- _What to produce_
Find the line in the data below that contains "Task: Collapse the Dipp section chevron". Return that line and all the lines after it, unchanged.

[Pixel coordinate grounding data]
------
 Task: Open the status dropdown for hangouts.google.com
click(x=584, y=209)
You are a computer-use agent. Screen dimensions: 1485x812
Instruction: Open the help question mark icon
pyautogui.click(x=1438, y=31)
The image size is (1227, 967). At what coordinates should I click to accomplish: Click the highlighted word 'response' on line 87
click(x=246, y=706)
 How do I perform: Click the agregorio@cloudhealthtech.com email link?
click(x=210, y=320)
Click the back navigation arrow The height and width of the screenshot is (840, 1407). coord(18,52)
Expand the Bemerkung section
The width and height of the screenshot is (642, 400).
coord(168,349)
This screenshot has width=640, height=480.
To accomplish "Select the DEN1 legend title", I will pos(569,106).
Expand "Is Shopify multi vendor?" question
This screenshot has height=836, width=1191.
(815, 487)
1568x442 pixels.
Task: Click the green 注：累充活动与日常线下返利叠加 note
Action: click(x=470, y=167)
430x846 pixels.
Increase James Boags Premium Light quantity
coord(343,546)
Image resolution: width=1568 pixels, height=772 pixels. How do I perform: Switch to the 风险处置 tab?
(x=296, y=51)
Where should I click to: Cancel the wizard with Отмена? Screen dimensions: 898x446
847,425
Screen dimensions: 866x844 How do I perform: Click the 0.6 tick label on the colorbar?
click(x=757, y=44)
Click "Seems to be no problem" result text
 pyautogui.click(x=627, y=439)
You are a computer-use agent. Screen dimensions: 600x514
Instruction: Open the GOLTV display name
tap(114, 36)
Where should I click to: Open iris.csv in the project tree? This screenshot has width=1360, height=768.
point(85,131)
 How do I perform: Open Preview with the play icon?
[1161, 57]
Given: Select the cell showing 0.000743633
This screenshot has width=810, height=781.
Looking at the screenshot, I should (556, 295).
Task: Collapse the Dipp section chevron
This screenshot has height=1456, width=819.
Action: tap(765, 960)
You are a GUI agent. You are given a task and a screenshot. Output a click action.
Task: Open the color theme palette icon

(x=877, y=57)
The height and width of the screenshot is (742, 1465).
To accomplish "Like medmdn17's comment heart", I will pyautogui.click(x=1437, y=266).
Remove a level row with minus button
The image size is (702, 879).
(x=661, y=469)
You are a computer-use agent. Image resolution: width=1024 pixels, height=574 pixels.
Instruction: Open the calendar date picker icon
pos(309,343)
------
- _Reply_
Task: Collapse the Dipp section chevron
This screenshot has height=1456, width=819.
Action: tap(765, 960)
You are a GUI agent. You are given a task and a screenshot. Output a click action.
Task: Open the color theme palette icon

(x=877, y=57)
The height and width of the screenshot is (742, 1465).
To accomplish "Like medmdn17's comment heart", I will pyautogui.click(x=1437, y=266).
Remove a level row with minus button
The image size is (702, 879).
(x=661, y=469)
You are a computer-use agent. Image resolution: width=1024 pixels, height=574 pixels.
Instruction: Open the calendar date picker icon
pos(309,343)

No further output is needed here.